** Opening DATASET EXCERPTS block **
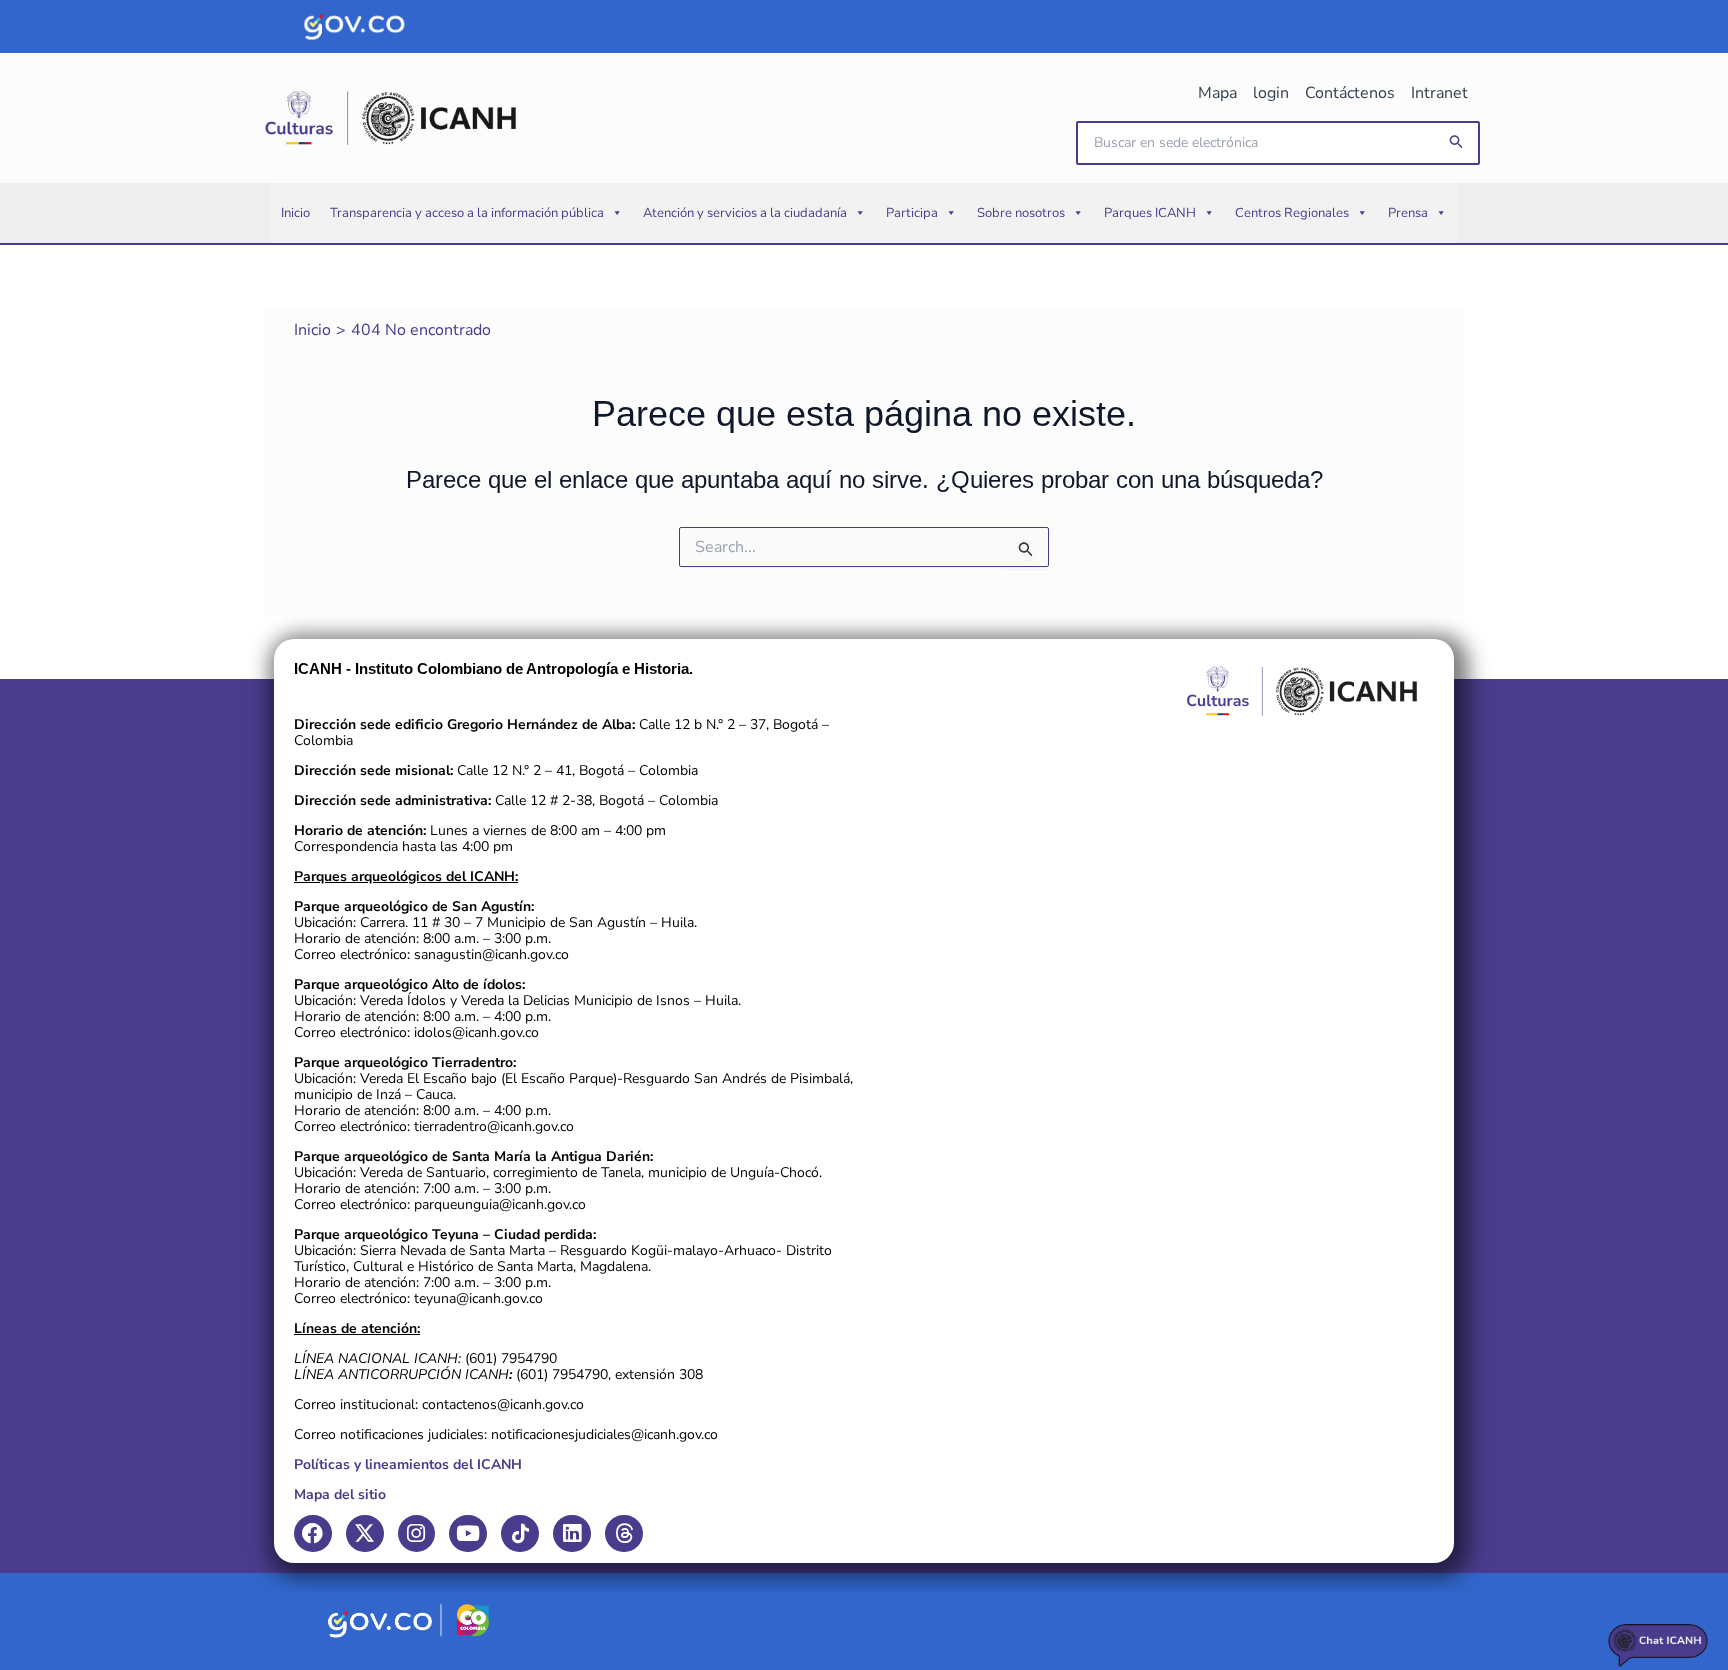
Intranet (1439, 93)
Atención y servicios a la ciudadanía (745, 213)
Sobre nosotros (1021, 213)
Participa (912, 213)
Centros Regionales (1292, 213)
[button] (1457, 142)
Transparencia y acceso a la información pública (467, 213)
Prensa (1408, 213)
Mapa (1217, 93)
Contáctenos (1350, 93)
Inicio (295, 213)
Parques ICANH (1150, 213)
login (1271, 93)
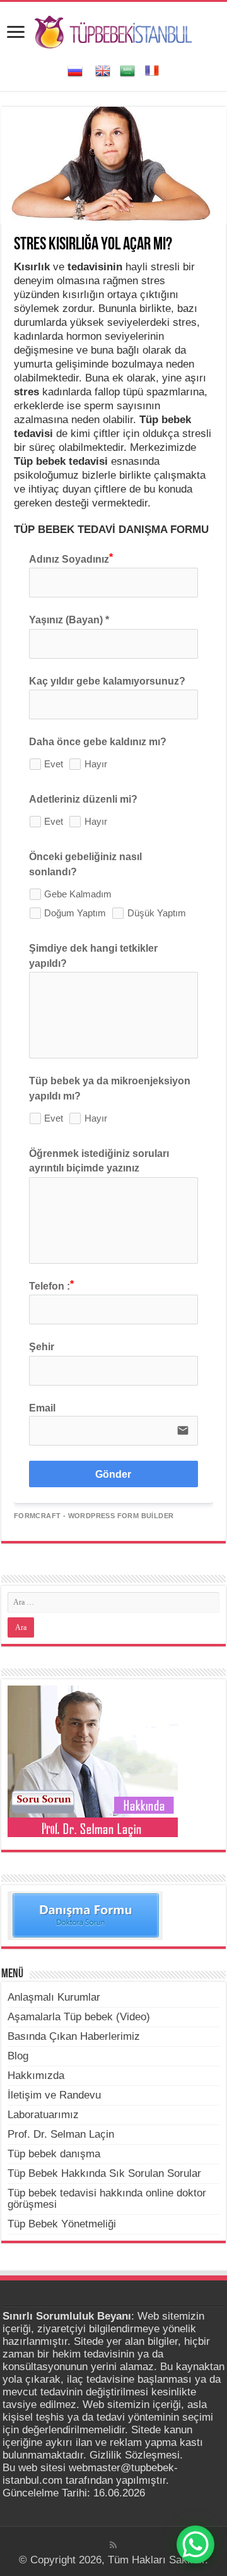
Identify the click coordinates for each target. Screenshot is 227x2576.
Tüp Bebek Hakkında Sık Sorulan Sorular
** Closing DATASET EXCERPTS block **
**BRIEF:** Your task is to retype all the entries exactly and leave out any pictures.

**FINISHED EXERCISE:**
Intranet (1439, 93)
Atención y servicios a la ciudadanía (745, 213)
Sobre nosotros (1021, 213)
Participa (912, 213)
Centros Regionales (1292, 213)
[button] (1457, 142)
Transparencia y acceso a la información pública (467, 213)
Prensa (1408, 213)
Mapa (1217, 93)
Contáctenos (1350, 93)
Inicio (295, 213)
Parques ICANH (1150, 213)
login (1271, 93)
Identify the click coordinates for each target. Screenshot is 227x2576.
Tüp Bebek Hakkında Sık Sorulan Sorular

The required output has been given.